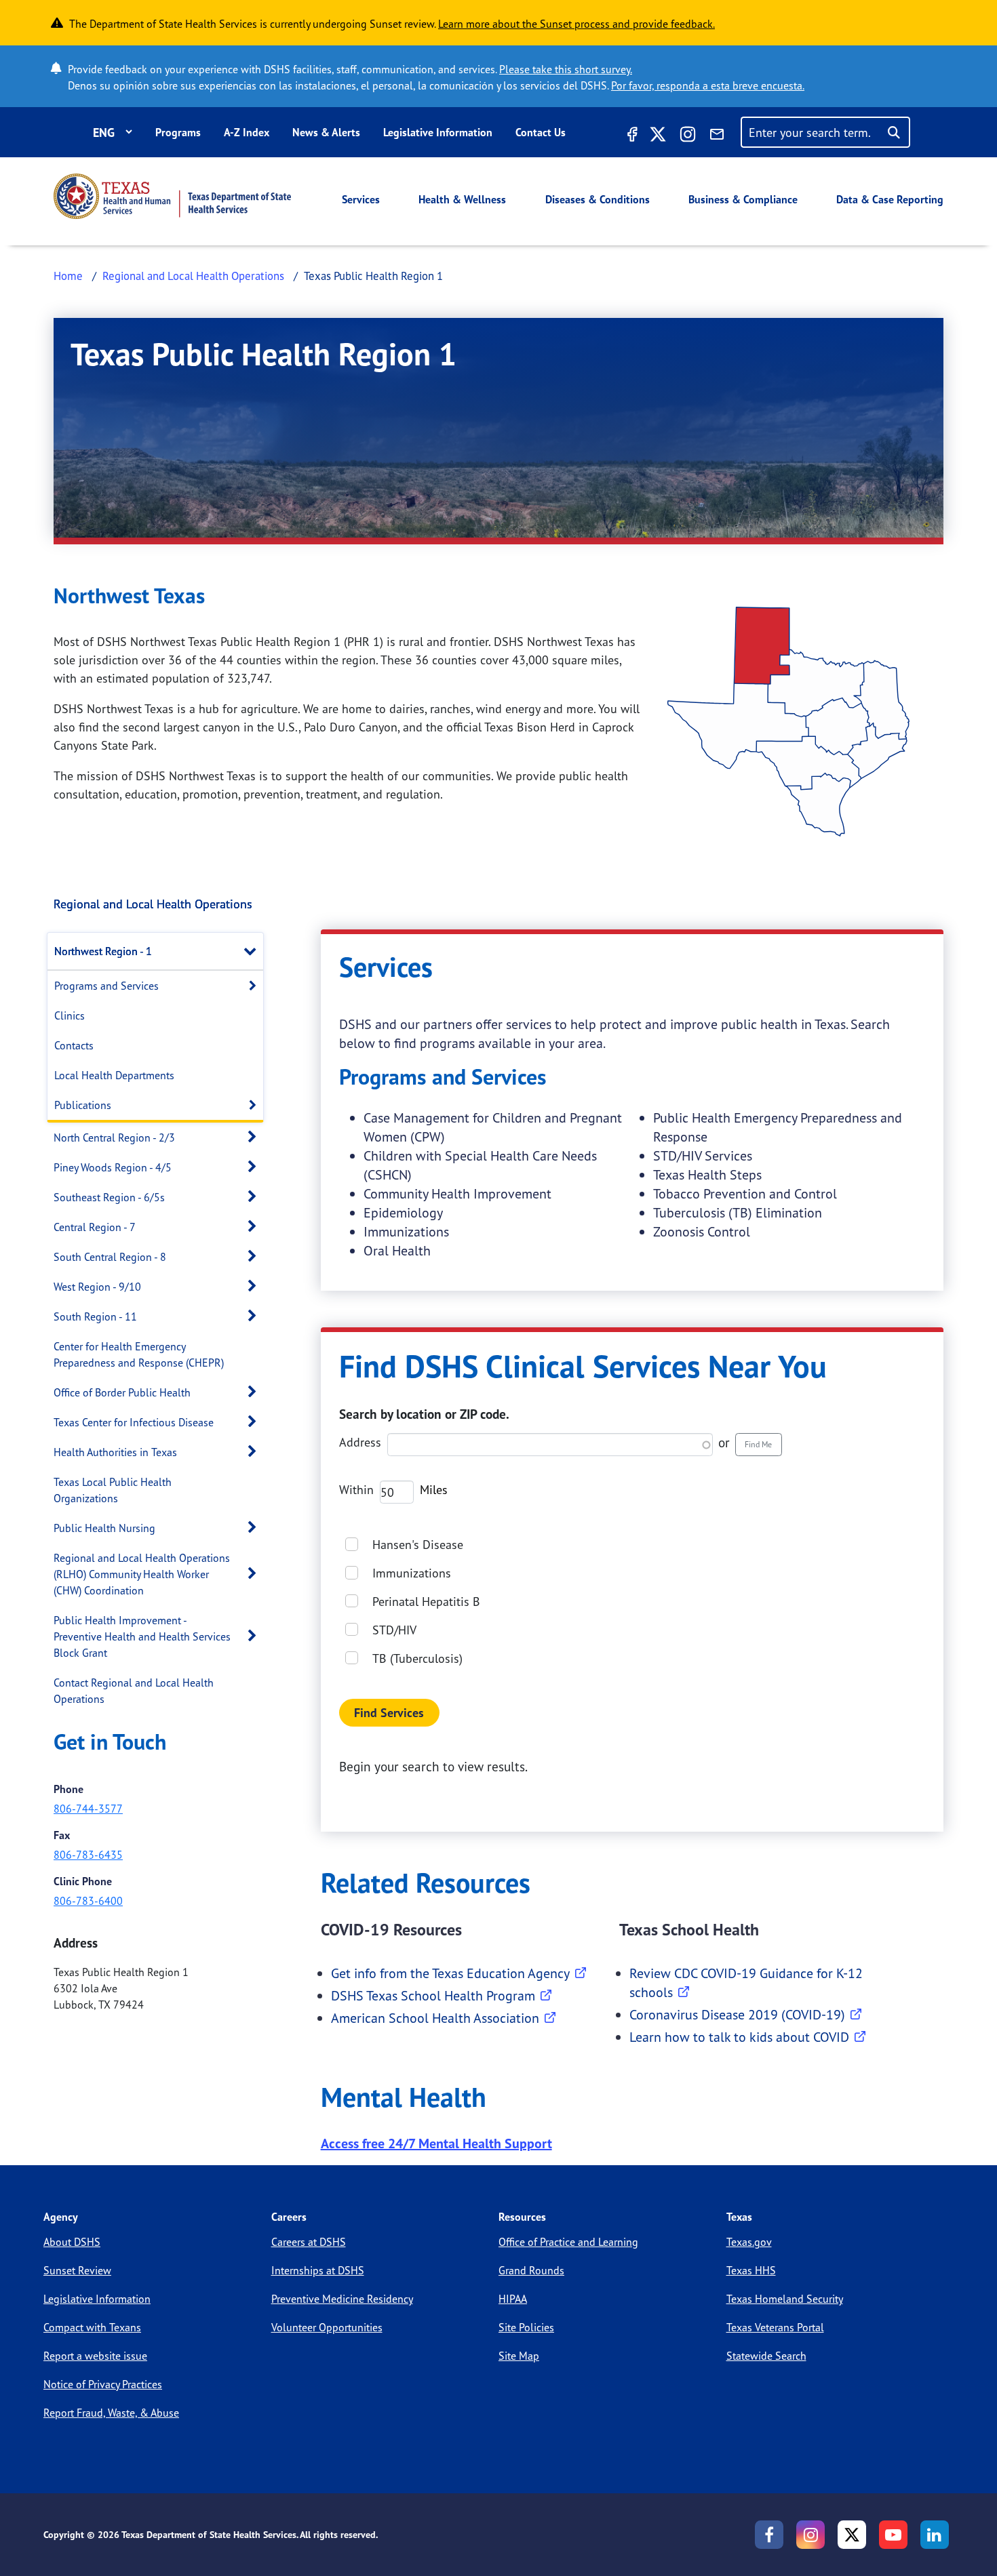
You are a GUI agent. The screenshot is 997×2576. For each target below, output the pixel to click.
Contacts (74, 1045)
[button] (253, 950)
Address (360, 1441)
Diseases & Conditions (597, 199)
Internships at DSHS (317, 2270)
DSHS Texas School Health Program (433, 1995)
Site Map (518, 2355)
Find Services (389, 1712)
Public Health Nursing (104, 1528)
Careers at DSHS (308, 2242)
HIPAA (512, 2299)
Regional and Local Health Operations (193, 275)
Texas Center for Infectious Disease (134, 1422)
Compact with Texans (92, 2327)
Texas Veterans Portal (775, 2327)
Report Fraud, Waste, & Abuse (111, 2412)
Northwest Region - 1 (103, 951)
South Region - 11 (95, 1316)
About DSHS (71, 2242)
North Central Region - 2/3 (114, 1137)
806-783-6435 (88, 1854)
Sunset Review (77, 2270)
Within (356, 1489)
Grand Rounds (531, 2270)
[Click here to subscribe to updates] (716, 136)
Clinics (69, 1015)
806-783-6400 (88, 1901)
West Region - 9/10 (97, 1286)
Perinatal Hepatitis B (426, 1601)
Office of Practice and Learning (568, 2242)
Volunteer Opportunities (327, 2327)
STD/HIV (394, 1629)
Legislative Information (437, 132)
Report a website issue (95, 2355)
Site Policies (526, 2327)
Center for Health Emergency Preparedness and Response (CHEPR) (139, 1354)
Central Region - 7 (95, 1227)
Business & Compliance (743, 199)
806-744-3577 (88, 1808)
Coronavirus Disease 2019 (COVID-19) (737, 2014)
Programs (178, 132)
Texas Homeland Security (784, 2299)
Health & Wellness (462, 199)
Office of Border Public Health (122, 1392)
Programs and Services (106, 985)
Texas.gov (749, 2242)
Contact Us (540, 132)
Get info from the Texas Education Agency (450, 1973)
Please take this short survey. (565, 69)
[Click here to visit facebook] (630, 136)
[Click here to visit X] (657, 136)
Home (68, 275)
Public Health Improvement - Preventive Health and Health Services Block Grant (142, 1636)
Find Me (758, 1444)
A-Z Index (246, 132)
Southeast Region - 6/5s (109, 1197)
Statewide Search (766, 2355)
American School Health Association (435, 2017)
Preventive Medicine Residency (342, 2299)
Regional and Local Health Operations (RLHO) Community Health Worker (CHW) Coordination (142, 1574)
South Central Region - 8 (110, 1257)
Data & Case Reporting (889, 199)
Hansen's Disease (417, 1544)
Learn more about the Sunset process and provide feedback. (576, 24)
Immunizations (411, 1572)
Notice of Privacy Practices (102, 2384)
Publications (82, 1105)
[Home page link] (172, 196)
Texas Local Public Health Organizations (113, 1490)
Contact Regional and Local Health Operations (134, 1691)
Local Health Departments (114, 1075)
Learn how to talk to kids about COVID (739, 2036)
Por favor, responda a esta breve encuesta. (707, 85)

==

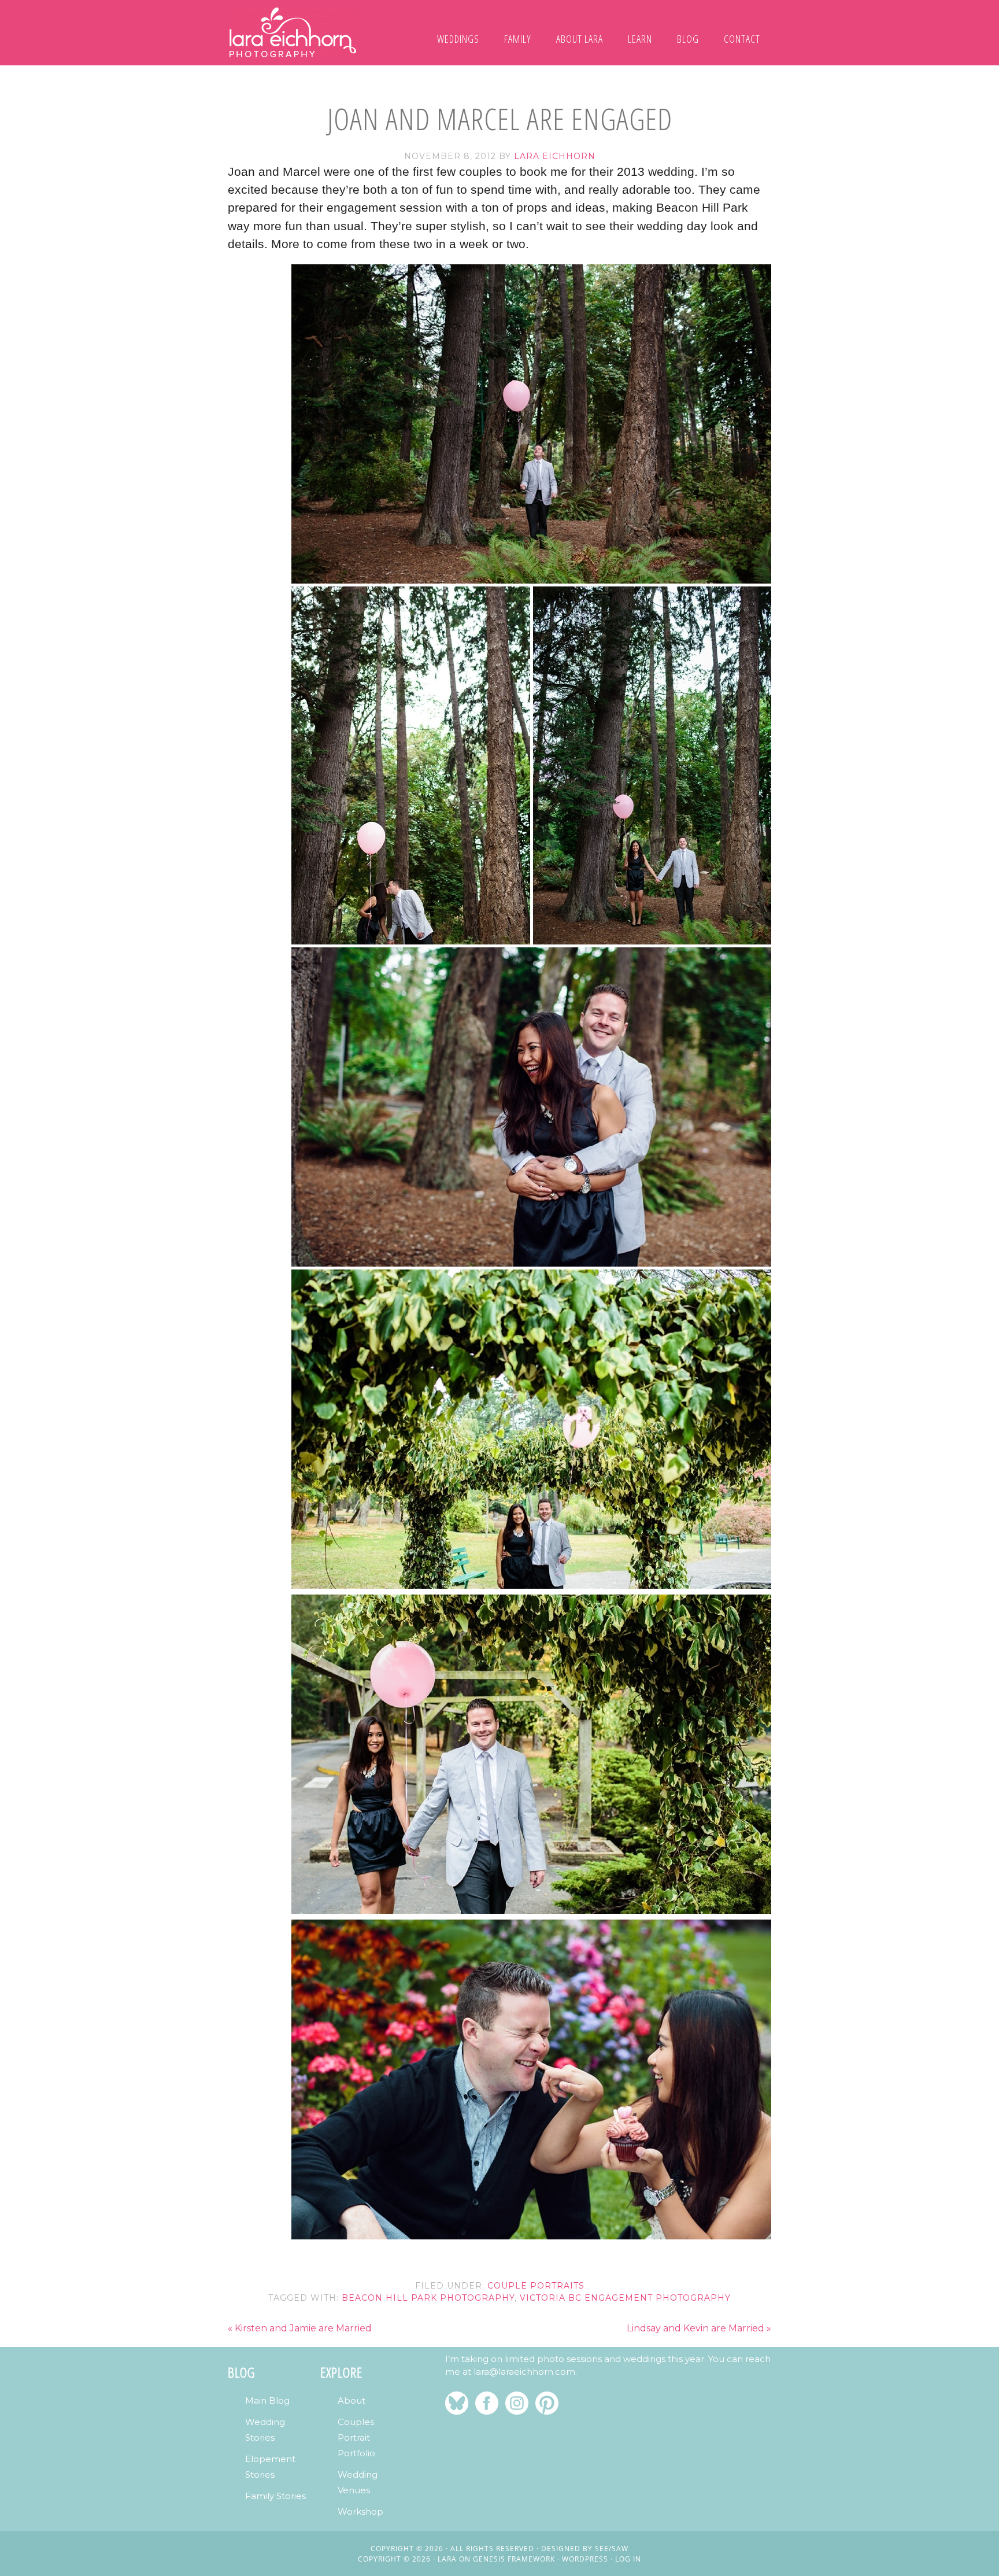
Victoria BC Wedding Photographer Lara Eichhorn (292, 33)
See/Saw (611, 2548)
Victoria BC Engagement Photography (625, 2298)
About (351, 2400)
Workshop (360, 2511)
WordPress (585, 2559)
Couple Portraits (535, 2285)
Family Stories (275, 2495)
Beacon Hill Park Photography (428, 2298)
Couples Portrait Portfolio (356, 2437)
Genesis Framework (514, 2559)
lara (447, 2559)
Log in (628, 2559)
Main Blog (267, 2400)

==

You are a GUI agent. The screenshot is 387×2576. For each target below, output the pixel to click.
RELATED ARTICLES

TASK
From the listing above, collect each line in which the string "Local" appears.

EXERCISE OUTPUT
Regional and Local Health Operations (193, 275)
Regional and Local Health Operations (RLHO) Community Health Worker (CHW) Coordination (142, 1574)
Texas Local Public Health Organizations (113, 1490)
Contact Regional and Local Health Operations (134, 1691)
Local Health Departments (114, 1075)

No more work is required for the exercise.